12 commenti su “

  1. al mio anonimo lettore..nel caso venisse a rileggermi:

    mi piacciono le critiche perchè aprono varchi di riflessione;
    alla critica naturalmente dovrebbe seguire il dibattito (tesi, antitesi e quindi sintesi) era perciò ovvio che io tentassi di spiegarti il mio punto di vista.
    non trovo che la licenza poetica sia un escamotage poichè all’artista che crea è data la possibilità di epsrimere, nel modo che vuole, la sua creazione, come a chi guarda, ascolta, legge è dato esprimere consenso o dissenso.
    Ciò detto se tu rifiuti “l’anima logorata” perchè logorata è aggettivo concreto mi riufiti anche, che so…pensiero lieve….sorriso triste…odio distruttivo e tante altre immagini….ciò detto ancora, sei libero di non essere d’accordo con me, forse tu hai una mente più razionale e scientifica.
    Non concordo neanche per l’anonimato….se vuoi mandami un messaggio privato.
    Comunque sono contenta che tu mi abbia letto.
    saluti, Margot

  2. Era tanto per dire… prendila cosi come è venuta, non tutti dobbiamo pensarla allo stesso modo.
    Secondo me, in italiano, non si può legare un aggettivo temporale(concreto) ad un nome astratto.
    La licenza poetica è un comdo nacondiglio.
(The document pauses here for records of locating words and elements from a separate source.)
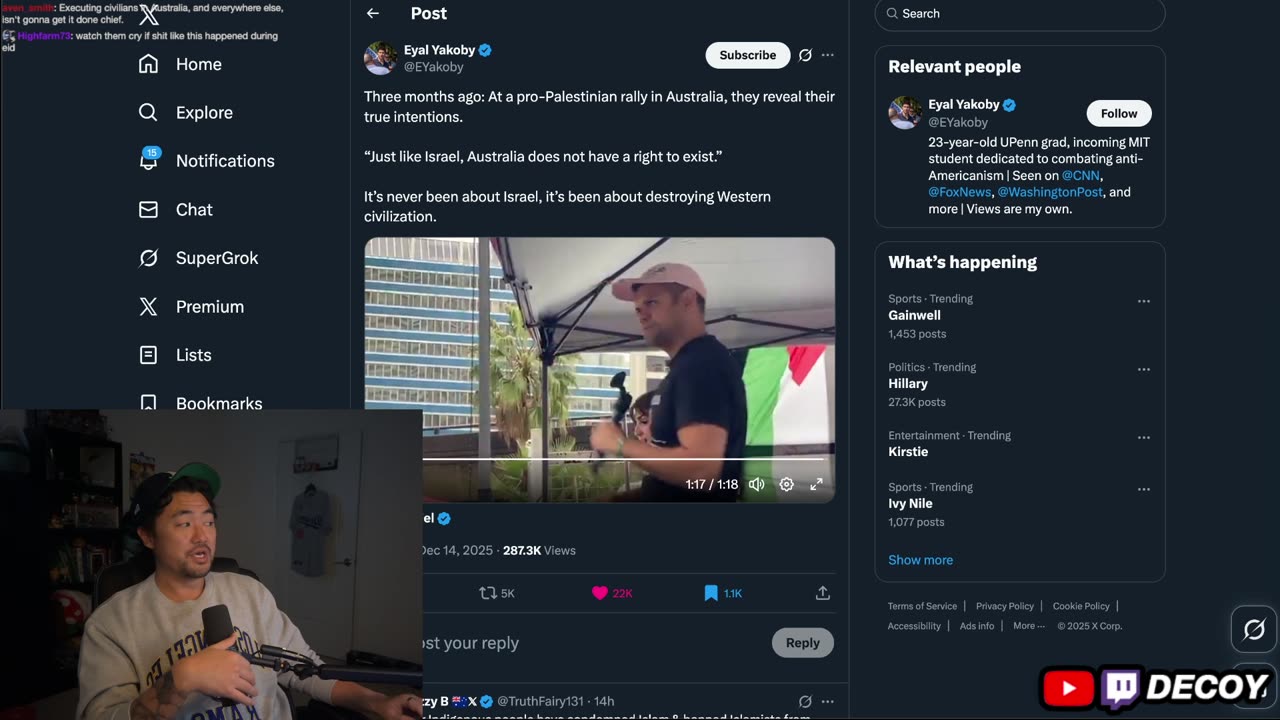The image size is (1280, 720).
Task: Follow Eyal Yakoby in Relevant people
Action: [x=1118, y=113]
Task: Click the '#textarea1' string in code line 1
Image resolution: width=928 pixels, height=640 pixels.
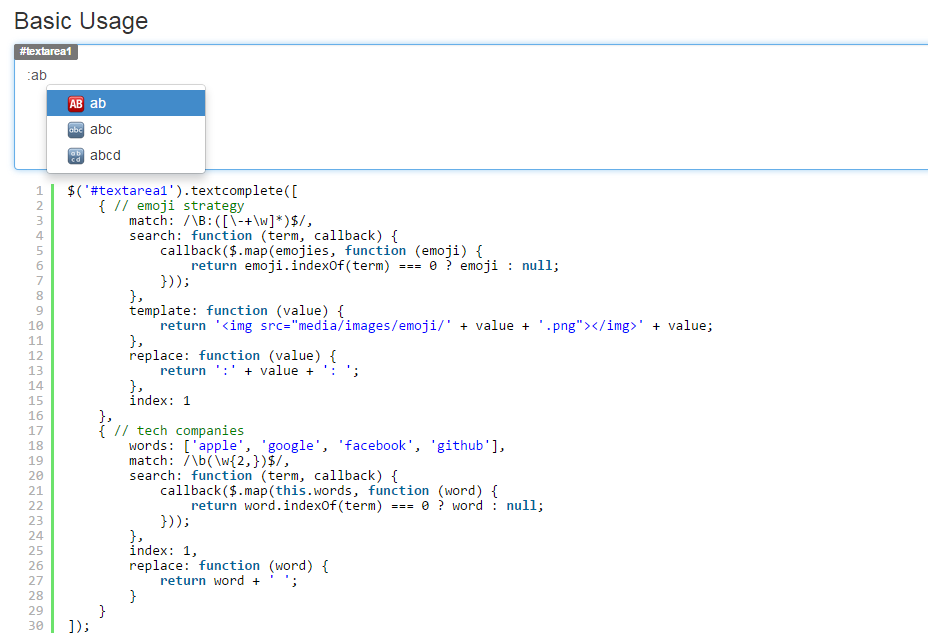Action: tap(129, 191)
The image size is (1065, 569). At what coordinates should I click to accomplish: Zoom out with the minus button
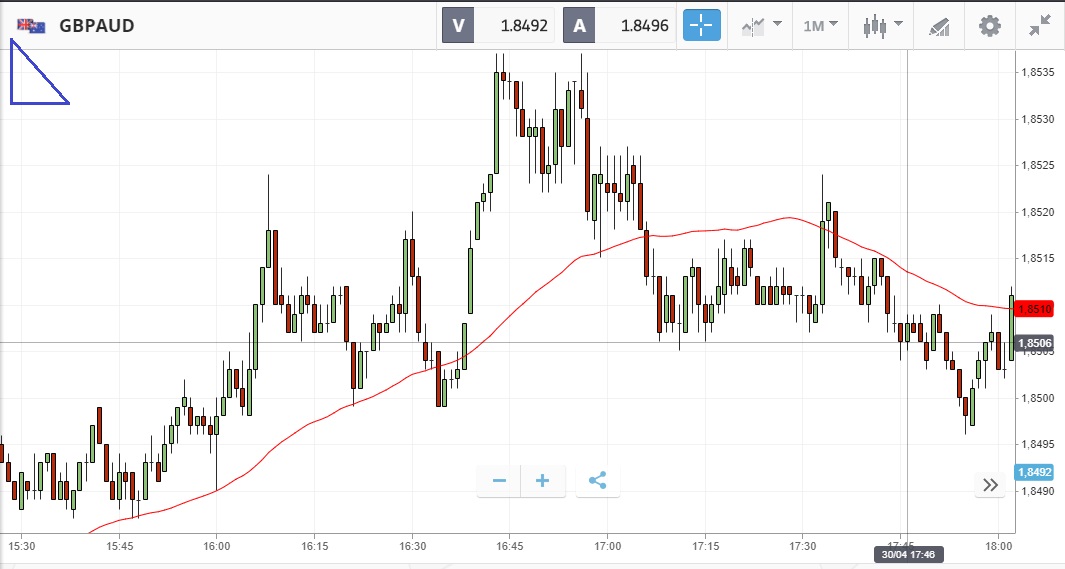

    Il nome è una formalità; un’altro nascondiglio, soprattutto qui, nella rete.

  3. per l’utente anonimo..che avrei piacere che si firmasse:

    logoro e consunto sono aggettivi dal significato quasi uguale…l’anima è logorata da un lutto reiterato consumato, consunto a sua volta, il lutto, perchè trascinato da anni…quindi un lutto ormai logorato dal tempo nella sua essenza ha a sua volta logorato, consunto, l’anima….esistono le licenze poetiche..anche se questa non è proprio una licenza ma una immagine rafforzativa del danno prodotoi da questo circolo vizioso da cui non si viene fuori.
    Se hai altro da dirmi, fammelo sapere firmandoti.
    ad maiora

  4. la leggo e la rileggo con piscere, con tristezza ed in silenzio racchiudo i miei pensieri con la paura che possano fuggire e lasciarmi solo. In questo mio silenzio ascolto il verso della tua tristezza e vorrei farti compagnia.

  5. Ascolta Margot, non sarà mica il tempo di Ancona a renderti così triste? Ti capisco, bella la tua poesia, ma non lasciarti prendere. Guarda…c’è la vita. C’è il sole oltre le nubi. Se proprio non lo vedi pensa per un attimo ad …un profumo, caldo e avvolgente, chiudi gli occhi e lasciati andare. Un buon caffè e vedrai che sentirai salire nel tuo cuore la felicità. Il resto…si vedrà. Ciao

  6. l’uomo e’ artefice del suo destino.
    molto bella come sempre la tua poesia!
    un bacione dal redivivo prode Lambert.